If these percentage increases in the intensity of the two MBA reference peaks are caused by the decreases in the scattering coefficients with increasing wavelength (
Figure 4), then the magnitudes of the changes should be related. The comparison is complicated by the fact the increases in intensity are given over a range of offsets, while the scattering coefficients vary by tissue type. In addition, the scattering coefficient is the inverse of the mean free path. Focusing on the 0 mm offset intensity and the dermis tissue type, the two MBA reference peaks show these changes: the 1072 cm
−1 peak’s scattering coefficient decreases by 14.68% while the peak intensity increases by 17.5%. Similarly, the 1582 cm
−1 peak decreases by 15.4% while the peak intensity increases by 20.9%. The magnitudes of the changes in the scattering coefficient and intensity show evidence of causality, for the cases (0 mm offset and dermis tissue type) that were selected.
4. Discussion
This work has sought to overcome some of the limitations in the SORS literature concerning the application of SORS to the in vivo detection of implanted SERS-active targets. First, regarding the target size: for a target the size of an implant, these results differ from those found in the SORS literature where the target is typically as extensive as the barrier (in the plane parallel to the sensing surface). While the MBA reference peaks were detected to have, at best, the same intensities at offsets of 1 and 2 mm under a 2 mm thick barrier compared to the zero-offset case, no increase in intensity with offset was detected. This differs from the typical SORS case. Second, considering the presence (or absence) of a volume of turbid media under the target: the addition of a layer of tissue under the SERS-active target served to retain 60% more of the signal when the target was at a depth of 1 mm. While an improvement in signal strength was expected due to the increased volume of turbid media available to the photons for scattering, this is the first time that it has been quantified. Third, regarding the continuity of the barrier layer over the target: the difference between using a contiguous barrier and a stratified barrier on top of the target was a 50% signal intensity loss as well as a loss of distinction across the four MBA peaks, even for the thinnest case where two 1 mm thick layers were compared to one 2 mm thick layer. There was further incremental degradation in the three and four 1 mm thick-layer cases of 20% and 25%, respectively. While increasing losses with barrier thickness were anticipated, to our knowledge this is the first time that they have been quantified.
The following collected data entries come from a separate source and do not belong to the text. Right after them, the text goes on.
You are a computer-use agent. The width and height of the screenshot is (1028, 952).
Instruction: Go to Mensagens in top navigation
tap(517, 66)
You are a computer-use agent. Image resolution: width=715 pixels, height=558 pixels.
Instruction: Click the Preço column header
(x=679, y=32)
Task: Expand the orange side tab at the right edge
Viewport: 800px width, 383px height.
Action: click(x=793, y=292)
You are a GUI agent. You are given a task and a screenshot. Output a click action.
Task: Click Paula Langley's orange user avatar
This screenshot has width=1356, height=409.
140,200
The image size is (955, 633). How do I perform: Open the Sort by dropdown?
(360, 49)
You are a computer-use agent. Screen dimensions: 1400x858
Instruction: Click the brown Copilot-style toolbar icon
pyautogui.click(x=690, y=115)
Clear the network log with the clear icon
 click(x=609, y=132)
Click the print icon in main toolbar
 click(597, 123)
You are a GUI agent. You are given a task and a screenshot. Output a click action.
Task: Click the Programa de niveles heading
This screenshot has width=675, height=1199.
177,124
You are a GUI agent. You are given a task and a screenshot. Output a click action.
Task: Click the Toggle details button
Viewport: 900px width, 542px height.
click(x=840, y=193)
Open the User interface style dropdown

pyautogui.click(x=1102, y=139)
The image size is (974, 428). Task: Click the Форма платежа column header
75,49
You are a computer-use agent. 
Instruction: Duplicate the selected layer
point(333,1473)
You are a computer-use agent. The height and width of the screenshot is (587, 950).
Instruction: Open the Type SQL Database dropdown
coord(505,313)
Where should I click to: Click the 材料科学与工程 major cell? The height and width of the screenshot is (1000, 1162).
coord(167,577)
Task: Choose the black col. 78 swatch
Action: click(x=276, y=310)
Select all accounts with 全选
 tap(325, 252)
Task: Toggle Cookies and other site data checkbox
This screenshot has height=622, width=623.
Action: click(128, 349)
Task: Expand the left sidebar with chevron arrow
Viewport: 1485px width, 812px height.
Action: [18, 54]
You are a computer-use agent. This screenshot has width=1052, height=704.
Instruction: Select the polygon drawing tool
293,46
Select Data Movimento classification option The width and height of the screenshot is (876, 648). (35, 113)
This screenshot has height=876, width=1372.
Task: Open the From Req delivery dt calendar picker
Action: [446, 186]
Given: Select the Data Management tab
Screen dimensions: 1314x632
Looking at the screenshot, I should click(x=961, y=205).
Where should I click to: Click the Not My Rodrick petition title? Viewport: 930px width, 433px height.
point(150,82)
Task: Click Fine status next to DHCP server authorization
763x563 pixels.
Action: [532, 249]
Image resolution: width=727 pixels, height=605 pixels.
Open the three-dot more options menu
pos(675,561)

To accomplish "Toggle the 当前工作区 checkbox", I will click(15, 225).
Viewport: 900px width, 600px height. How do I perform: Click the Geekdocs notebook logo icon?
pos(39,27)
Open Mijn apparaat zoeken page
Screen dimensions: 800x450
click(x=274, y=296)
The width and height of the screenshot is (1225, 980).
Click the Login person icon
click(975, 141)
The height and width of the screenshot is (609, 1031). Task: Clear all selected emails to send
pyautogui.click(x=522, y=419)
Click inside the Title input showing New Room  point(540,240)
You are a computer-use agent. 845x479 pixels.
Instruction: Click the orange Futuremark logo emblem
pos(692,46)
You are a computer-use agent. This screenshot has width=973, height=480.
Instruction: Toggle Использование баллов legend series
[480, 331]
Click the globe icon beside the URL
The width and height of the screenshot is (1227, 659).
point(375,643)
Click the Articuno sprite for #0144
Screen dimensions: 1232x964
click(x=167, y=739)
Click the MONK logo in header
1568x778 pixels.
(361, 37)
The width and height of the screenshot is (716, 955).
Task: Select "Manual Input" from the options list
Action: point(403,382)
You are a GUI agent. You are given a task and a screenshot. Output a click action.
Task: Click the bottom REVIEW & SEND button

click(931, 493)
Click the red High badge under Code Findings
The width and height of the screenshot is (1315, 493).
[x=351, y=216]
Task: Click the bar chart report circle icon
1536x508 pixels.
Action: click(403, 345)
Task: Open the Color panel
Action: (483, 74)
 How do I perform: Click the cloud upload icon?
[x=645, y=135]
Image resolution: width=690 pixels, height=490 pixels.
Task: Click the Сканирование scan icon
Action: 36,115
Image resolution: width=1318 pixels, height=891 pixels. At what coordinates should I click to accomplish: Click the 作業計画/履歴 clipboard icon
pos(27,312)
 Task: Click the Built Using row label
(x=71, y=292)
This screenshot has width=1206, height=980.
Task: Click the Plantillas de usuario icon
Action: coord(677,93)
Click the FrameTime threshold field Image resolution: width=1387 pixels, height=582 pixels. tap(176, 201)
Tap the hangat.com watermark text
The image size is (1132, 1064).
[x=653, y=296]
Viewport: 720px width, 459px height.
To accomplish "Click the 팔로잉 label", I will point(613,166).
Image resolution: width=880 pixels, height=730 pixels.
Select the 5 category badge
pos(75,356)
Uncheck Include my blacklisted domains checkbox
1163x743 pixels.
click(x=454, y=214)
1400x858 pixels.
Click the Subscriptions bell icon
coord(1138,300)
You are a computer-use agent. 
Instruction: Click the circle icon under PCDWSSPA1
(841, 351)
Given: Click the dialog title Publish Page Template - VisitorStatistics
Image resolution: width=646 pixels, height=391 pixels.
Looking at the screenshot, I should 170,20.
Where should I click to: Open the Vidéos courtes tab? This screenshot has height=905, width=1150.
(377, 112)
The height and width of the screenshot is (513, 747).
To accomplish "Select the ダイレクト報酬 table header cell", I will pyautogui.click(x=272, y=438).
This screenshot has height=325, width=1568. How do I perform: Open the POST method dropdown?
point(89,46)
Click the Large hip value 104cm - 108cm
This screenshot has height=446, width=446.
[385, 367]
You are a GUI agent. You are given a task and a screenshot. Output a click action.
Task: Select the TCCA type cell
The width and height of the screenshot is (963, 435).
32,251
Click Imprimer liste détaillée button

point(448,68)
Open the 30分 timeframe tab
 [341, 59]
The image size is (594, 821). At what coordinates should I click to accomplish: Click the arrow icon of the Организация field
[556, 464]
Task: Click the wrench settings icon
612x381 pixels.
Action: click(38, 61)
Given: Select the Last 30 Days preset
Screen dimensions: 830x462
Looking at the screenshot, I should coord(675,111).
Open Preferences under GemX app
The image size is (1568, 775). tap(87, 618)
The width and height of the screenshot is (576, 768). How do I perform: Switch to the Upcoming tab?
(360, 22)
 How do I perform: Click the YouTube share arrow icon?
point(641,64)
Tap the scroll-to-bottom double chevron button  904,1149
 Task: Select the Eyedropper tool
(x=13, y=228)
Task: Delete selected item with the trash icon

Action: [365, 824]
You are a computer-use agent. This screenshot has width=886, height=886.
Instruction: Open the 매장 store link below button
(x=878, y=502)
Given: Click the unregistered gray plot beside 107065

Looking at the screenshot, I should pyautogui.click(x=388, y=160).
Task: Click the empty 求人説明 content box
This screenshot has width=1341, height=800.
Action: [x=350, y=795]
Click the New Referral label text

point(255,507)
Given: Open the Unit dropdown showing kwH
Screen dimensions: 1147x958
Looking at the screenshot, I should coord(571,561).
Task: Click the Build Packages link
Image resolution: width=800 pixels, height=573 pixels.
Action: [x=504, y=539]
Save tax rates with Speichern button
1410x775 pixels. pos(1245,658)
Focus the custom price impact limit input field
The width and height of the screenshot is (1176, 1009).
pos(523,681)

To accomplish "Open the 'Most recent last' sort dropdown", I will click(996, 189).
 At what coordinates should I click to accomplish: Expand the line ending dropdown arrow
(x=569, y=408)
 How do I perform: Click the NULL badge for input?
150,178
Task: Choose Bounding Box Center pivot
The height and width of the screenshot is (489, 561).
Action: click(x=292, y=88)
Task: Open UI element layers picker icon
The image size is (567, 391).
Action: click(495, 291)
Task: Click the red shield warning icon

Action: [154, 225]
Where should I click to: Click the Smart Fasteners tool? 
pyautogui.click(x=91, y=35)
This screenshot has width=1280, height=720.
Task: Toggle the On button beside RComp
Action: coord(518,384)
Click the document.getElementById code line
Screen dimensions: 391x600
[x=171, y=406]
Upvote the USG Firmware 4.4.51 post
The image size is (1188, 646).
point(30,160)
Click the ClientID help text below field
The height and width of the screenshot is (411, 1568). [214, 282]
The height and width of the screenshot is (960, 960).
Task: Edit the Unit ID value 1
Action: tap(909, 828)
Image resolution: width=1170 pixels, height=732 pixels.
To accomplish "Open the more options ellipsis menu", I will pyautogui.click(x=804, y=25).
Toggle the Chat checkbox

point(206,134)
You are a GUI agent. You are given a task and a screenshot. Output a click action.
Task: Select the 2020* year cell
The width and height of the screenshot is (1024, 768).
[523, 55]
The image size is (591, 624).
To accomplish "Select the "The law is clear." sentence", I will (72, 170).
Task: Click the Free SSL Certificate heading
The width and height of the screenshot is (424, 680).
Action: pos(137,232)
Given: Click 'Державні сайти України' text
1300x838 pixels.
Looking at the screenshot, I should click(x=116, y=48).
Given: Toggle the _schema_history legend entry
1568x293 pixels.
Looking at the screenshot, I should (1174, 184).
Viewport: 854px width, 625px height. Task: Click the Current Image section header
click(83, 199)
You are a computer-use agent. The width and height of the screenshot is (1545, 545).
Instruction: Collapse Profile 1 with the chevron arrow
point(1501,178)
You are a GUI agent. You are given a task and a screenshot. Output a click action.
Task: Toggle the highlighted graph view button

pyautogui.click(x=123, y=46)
Regarding the model, there is a large (13–30%, depending on distance from excitation) increase in the number of photons exiting from the upper surface when the optical parameters are modified to reflect the new Stokes-shifted wavelength after inelastic scattering. This increase reveals that, when light-tissue interaction models use constant optical properties, Raman signal intensities are underestimated. This makes sense because the Raman shift is to longer wavelengths, which typically correspond to longer mean free paths (1/µs). And while the tissue model was not a direct match to the tissue used in the experimental model, the spatial distribution of the exit position of the photons (which have interacted with the implant and changed their wavelength) is shown to exhibit the same trend, i.e., the number of photons is greatest at the zero-offset position and declines with offset. All of the above data are helpful to define the parameters to use when measuring in vivo implanted SERS-active targets.